--- Records to use Enclosed Below ---

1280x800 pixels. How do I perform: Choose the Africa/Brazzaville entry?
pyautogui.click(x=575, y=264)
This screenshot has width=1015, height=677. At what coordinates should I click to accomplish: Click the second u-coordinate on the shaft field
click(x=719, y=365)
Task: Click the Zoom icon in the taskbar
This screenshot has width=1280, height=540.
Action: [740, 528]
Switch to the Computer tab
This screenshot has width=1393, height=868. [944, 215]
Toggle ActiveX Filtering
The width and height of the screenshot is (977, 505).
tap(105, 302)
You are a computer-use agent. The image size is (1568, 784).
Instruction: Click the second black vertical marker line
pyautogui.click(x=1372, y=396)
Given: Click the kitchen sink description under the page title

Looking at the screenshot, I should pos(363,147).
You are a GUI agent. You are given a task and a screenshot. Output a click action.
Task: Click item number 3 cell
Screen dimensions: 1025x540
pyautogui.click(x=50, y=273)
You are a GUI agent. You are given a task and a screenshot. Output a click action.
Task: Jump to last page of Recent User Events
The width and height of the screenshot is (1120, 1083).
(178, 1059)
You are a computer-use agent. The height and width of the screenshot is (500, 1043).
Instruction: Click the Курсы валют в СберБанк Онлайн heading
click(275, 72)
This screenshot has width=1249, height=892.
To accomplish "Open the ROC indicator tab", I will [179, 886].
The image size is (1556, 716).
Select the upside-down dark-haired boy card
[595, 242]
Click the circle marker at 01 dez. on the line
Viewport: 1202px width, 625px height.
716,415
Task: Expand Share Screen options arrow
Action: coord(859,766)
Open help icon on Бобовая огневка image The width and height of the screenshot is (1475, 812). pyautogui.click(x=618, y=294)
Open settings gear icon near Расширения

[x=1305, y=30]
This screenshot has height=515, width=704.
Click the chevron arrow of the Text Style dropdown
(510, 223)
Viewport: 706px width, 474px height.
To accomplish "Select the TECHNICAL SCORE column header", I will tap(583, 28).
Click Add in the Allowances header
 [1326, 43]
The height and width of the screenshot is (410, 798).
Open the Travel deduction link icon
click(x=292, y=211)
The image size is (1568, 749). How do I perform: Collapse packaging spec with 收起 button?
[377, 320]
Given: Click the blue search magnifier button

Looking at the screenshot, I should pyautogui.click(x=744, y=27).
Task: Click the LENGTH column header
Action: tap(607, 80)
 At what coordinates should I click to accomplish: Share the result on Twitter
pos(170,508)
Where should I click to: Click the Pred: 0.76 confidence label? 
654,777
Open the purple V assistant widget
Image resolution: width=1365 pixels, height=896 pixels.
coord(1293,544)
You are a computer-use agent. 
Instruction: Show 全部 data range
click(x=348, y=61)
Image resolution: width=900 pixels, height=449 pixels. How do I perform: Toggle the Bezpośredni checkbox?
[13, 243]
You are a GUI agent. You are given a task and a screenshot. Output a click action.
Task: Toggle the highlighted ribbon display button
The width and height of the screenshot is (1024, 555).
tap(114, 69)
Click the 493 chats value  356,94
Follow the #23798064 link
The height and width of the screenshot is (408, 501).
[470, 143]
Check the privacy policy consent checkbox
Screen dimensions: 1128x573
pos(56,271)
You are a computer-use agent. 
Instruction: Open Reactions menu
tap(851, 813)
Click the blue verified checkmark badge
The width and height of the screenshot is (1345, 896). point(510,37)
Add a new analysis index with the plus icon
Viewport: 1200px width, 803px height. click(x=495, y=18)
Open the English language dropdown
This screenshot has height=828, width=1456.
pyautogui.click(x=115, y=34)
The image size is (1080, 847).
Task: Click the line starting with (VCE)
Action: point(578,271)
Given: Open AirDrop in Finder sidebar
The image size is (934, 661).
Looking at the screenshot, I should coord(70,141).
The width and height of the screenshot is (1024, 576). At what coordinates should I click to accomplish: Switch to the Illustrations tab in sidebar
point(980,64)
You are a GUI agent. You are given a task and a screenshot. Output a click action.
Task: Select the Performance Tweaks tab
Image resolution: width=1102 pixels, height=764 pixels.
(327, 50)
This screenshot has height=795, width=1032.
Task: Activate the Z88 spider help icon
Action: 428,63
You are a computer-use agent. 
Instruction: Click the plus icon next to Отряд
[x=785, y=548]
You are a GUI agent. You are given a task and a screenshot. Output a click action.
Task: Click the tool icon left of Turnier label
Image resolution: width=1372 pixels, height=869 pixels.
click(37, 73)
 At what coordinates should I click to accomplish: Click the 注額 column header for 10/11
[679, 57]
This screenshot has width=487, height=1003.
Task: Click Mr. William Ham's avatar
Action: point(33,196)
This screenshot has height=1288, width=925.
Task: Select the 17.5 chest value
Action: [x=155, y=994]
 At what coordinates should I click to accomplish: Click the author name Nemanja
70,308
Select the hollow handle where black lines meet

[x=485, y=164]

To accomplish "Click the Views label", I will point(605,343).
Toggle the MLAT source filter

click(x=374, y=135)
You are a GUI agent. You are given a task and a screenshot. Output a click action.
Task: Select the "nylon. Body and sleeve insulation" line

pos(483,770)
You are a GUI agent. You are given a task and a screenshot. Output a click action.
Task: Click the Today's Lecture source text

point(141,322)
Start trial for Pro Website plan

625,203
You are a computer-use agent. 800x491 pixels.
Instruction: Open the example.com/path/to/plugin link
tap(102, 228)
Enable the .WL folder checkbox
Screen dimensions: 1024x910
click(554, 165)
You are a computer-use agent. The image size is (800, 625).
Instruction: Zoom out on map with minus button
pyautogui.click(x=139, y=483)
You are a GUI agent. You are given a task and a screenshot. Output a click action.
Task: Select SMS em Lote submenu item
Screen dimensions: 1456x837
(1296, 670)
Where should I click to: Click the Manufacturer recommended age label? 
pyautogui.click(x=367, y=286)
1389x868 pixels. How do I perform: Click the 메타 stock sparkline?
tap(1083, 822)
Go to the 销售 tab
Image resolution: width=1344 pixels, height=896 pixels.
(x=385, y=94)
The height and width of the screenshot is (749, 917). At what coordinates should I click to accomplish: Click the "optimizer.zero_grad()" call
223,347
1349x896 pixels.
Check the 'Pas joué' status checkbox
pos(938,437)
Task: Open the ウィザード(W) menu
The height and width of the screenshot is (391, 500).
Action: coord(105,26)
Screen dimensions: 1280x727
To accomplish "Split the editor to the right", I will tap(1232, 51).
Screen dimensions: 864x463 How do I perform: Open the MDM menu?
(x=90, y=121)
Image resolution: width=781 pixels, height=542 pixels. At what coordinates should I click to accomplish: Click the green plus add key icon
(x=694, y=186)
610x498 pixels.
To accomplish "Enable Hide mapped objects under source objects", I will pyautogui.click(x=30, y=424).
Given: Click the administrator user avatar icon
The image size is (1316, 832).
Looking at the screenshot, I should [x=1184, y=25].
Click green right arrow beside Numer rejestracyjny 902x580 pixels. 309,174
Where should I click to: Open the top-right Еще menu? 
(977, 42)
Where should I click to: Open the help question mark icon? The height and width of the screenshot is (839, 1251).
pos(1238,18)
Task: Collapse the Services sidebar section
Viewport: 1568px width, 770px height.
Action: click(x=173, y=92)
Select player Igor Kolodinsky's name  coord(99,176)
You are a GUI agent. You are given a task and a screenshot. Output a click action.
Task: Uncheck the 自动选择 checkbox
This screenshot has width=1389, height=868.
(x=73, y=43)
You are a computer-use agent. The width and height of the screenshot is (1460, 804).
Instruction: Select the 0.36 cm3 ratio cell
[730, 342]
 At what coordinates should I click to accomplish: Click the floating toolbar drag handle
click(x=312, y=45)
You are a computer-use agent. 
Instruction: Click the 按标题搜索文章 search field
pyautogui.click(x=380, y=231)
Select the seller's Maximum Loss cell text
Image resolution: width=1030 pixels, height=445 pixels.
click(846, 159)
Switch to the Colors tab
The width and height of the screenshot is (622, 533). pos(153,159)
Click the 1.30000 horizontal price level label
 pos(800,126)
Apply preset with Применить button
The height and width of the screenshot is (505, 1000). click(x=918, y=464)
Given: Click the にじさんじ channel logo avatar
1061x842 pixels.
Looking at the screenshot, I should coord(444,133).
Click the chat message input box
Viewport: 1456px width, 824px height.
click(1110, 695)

--- End of Enclosed Records to use ---

#### [About this task]
Going through the material above, tally the lines holding "item" and give the number alone.

#### [Problem solution]
2